Comment by toolz
> Germ theory is settled science. Is it theoretically possible that we'll overturn it? Sure.
You need to understand that every single theory will be improved upon in the future. That means they will change and it's impossible to predict if these improvements will have consequences in different contexts where people incorrectly claim the science is settled.
> It's unproductive to constantly re-litigate questions like "is germ theory true" or "is global warming real"
Can you think of any cases where the science had nearly full consensus and it was useful to re-litigate? Galileo isn't the only example. I can think of many.
Newtonian physics is still settled science even though we have relativity to give more accurate results in domains where Newtonian mechanics fails. It still holds in all the same places it used to.
You don't seem to understand how scientific models and theories work.
In fact, germ theory of medicine is much the same way. Germ Theory does not explain or predict or account for ALL disease, for example PTSD, and if you build a useful theory for mental illnesses that aren't caused by little creatures of some sort, that doesn't overturn germ theory, it compliments it. A person creating a new theory of how Long Covid hurts people for example may not stick strictly to germ theory, but that would STILL not overturn germ theory.

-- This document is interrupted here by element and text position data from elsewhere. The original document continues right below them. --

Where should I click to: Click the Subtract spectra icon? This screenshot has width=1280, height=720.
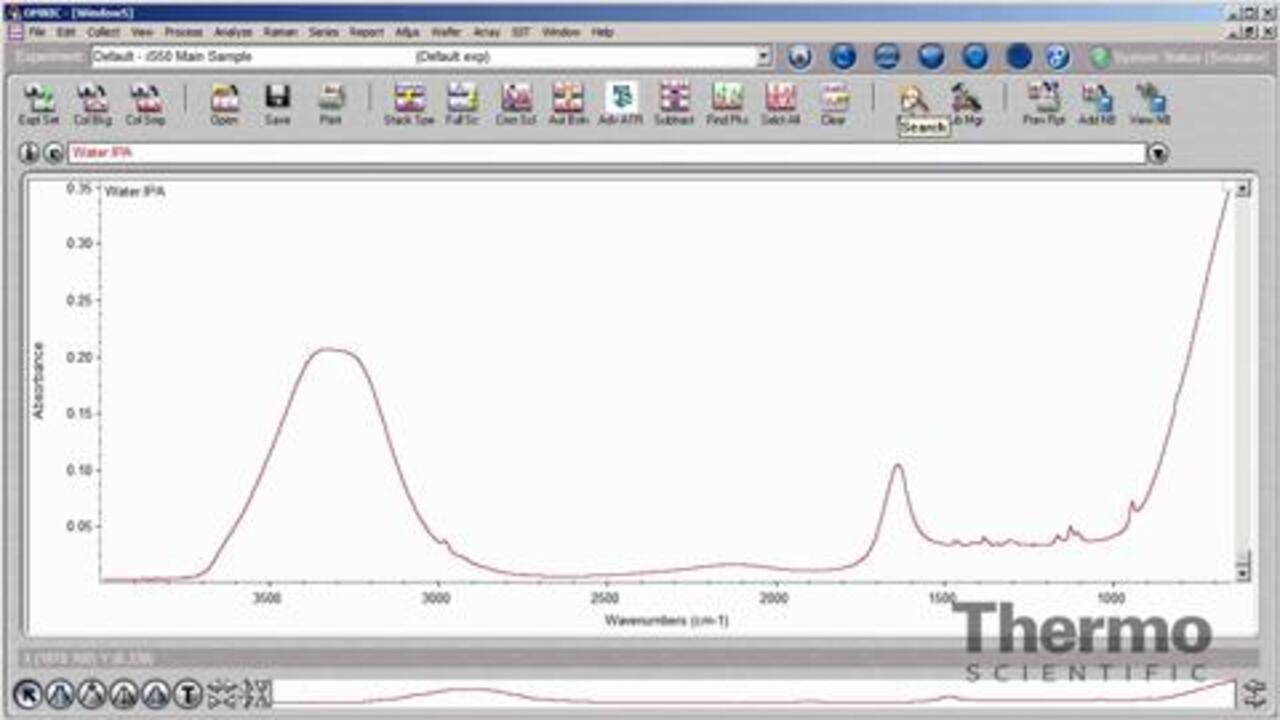674,102
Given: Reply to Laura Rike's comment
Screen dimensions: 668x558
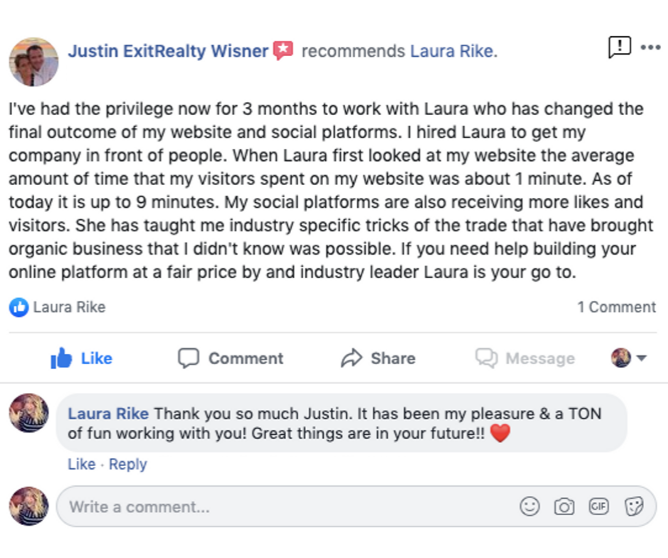Looking at the screenshot, I should tap(128, 464).
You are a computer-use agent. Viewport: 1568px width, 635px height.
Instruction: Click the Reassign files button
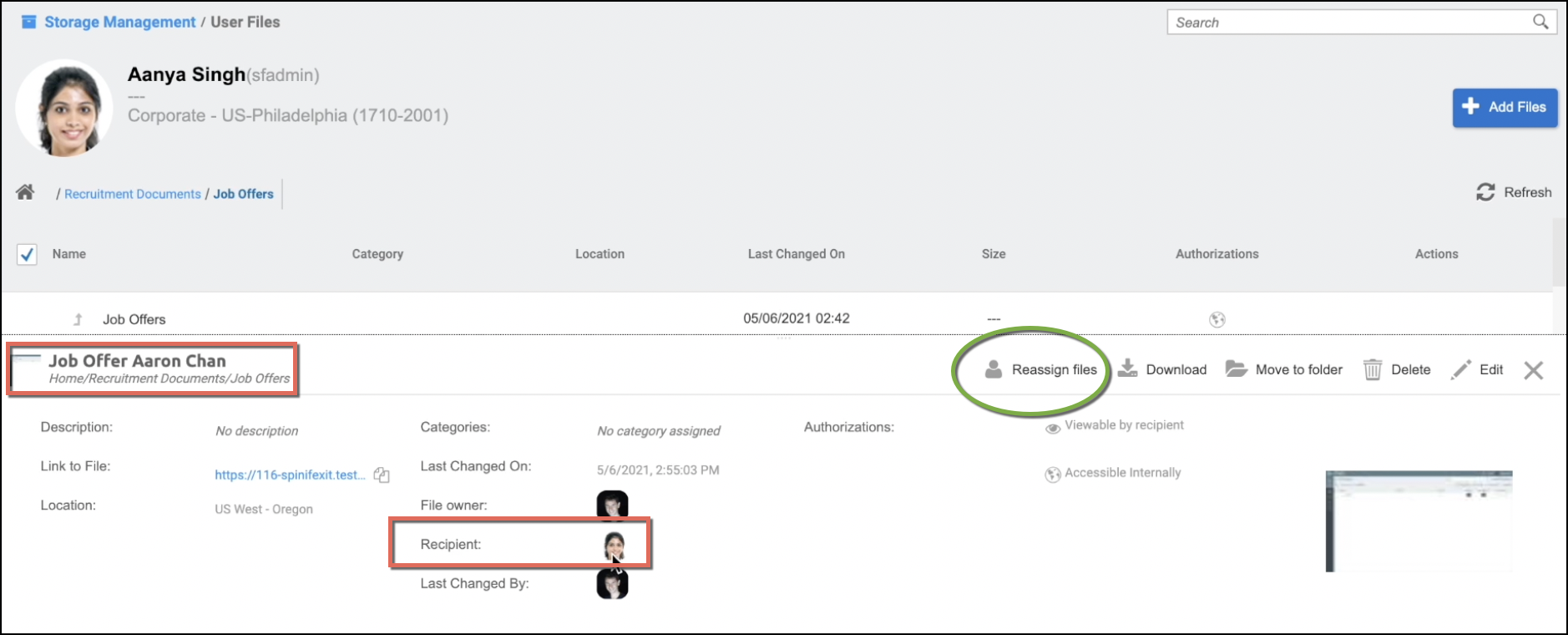1041,369
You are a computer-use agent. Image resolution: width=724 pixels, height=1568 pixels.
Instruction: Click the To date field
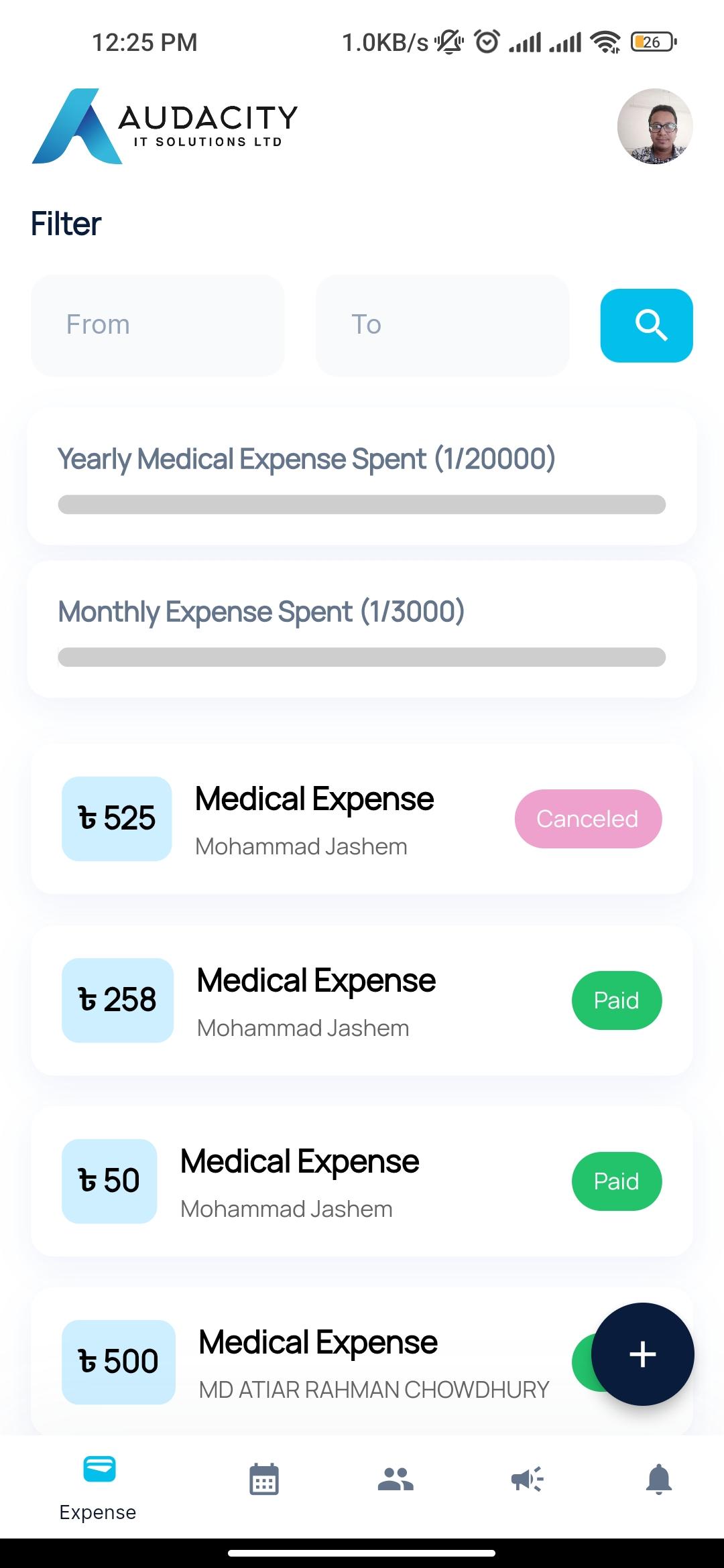click(442, 326)
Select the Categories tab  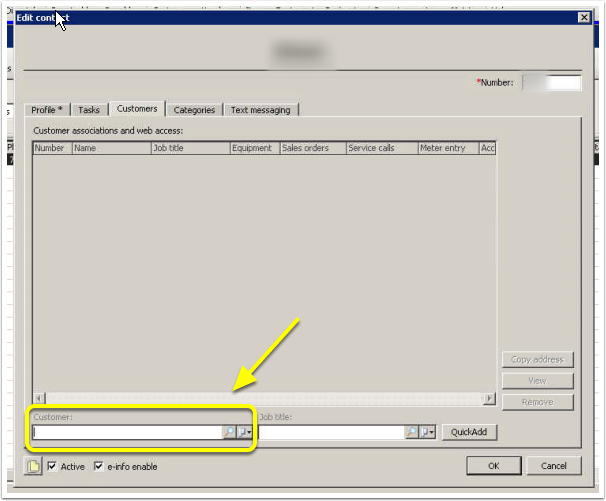(x=194, y=110)
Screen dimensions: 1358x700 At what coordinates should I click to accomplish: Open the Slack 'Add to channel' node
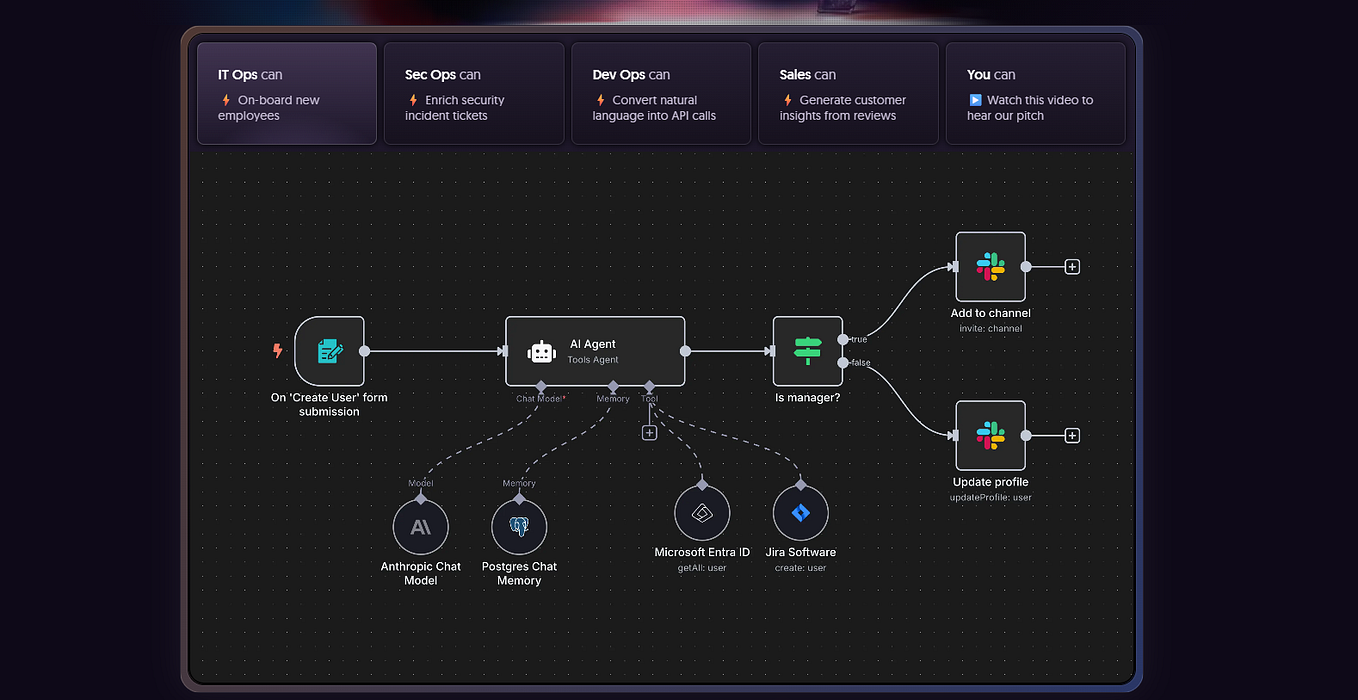(990, 267)
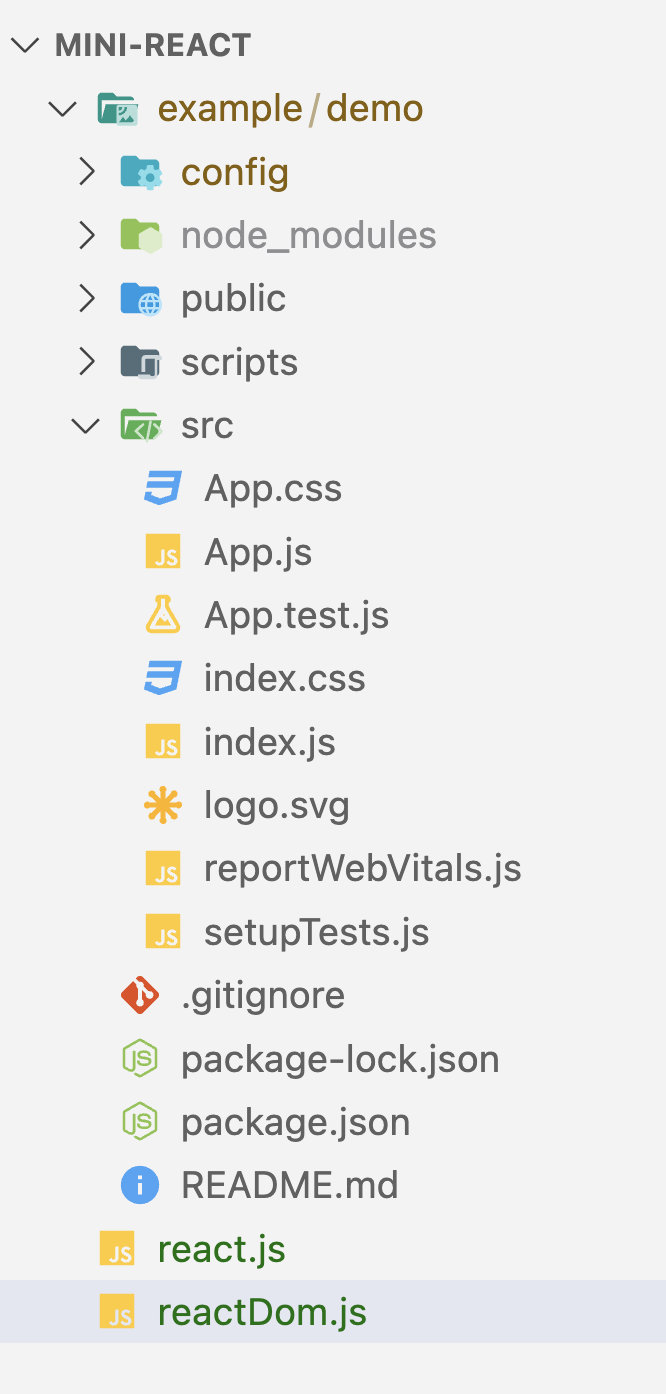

>Can you think of any cases where the science had nearly full consensus and it was useful to re-litigate? Galileo isn't the only example.
Galileo isn't an example of the science being "settled" and someone radically overturning it. Nobody believed in geocentrism due to "Science", which is also why Galileo had so much difficulty, it was literally a religious matter. Kepler was about as close as we had to any sort of consistent theory to how the heavenly bodies moved, and it was not at all settled, and yet he was still basically right
In actuality, there are remarkably few times where a theory was entirely overturned, especially by a new theory. When we know little enough about a field that we could get something so wrong, we usually don't have much in the way of "theory" and are still spitballing, and that's not considered settled science. If you want a good feeling for what this looks like, go read up on the debates science had when we first started looking at Statistical Mechanics and basics of thermodynamics. There were heated(lol) debates about the very philosophy of science, and whether we should really rely on theories that don't seem like they are physical, and that mostly went away as it continued to bear high quality predictions. The problems and places where theories are not great are usually well understood by the very scientists who work through a theory, because understanding the parameter space and confidence intervals for a theory are a requirement of using that theory successfully.
"Human CO2 and other pollutants are the near totality of the cause of the globe warming" is settled science.
"The globe is warming" is settled science
"Global warming will cause changes in micro and macro climates all over" is settled science
"A hotter globe will result in more energetic, chaotic, and potentially destructive weather" is settled science and obvious
"Global warming is going to kill us all in a decade" is NOT settled science. There is no settled science for how bad climate change will make things for us, who will be worst affected, who might benefit, etc. There is comprehensive agreement among climate scientists that global warming is harmful to our future, and something we have to try and reduce the effect of, prepare for the outcomes of, and adapt to the consequences of, and something that, whether we do anything to combat it, will be immensely costly to handle.